WHAT YOU SHOULD DO>
Your answer must be the full listing below, repeated exactly, with no pictures in it.

*** Begin section ***

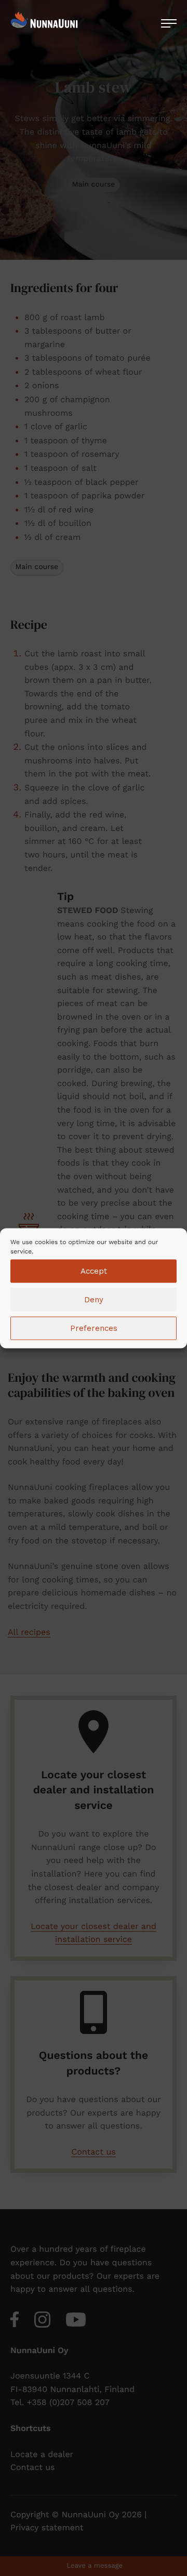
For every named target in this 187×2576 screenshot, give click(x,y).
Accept (94, 1271)
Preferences (93, 1328)
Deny (93, 1299)
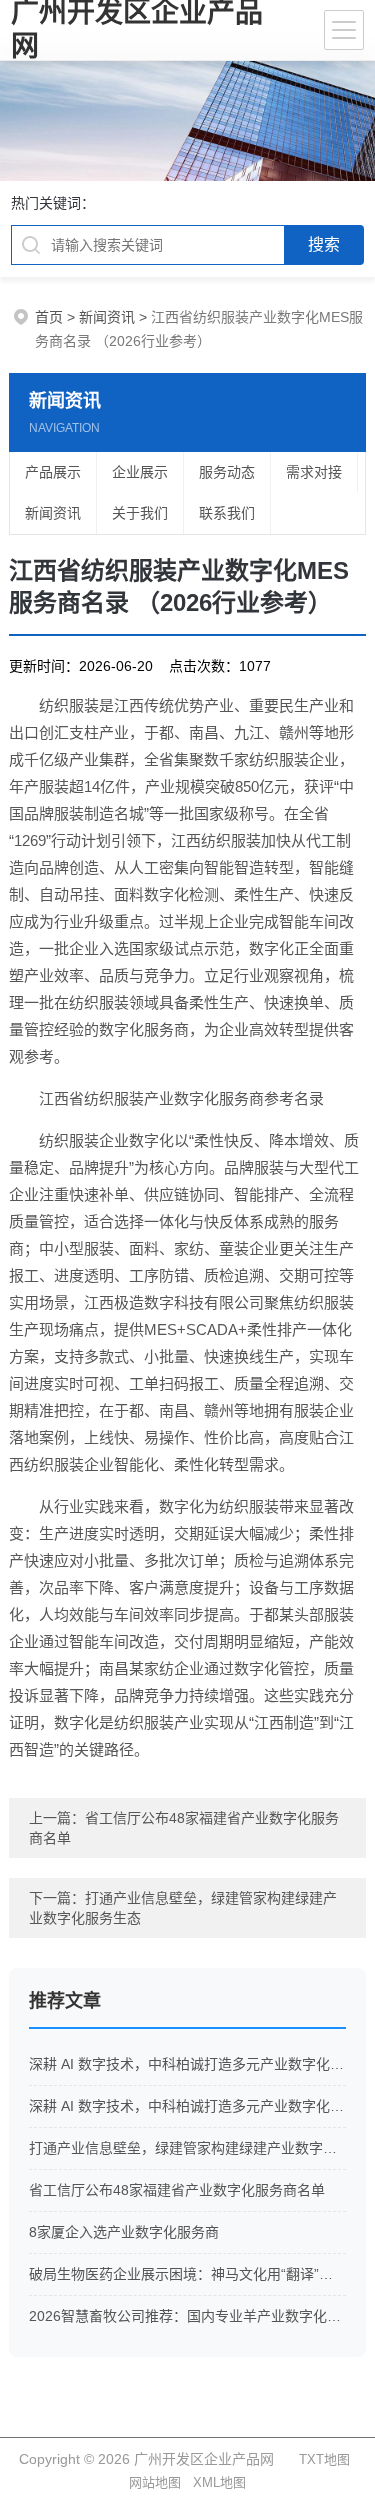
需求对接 (314, 472)
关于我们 (140, 513)
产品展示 (53, 472)
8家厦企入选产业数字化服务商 (124, 2232)
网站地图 (155, 2482)
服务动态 (227, 472)
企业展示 (140, 472)
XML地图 (219, 2482)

*** End section ***

ANSWER FOR THIS EXERCISE>
For every named target in this 187×2576 screenshot, give click(x,y).
Accept (94, 1271)
Preferences (93, 1328)
Deny (93, 1299)
需求对接 (314, 472)
关于我们 (140, 513)
产品展示 (53, 472)
8家厦企入选产业数字化服务商 (124, 2232)
网站地图 (155, 2482)
服务动态 (227, 472)
企业展示 (140, 472)
XML地图 (219, 2482)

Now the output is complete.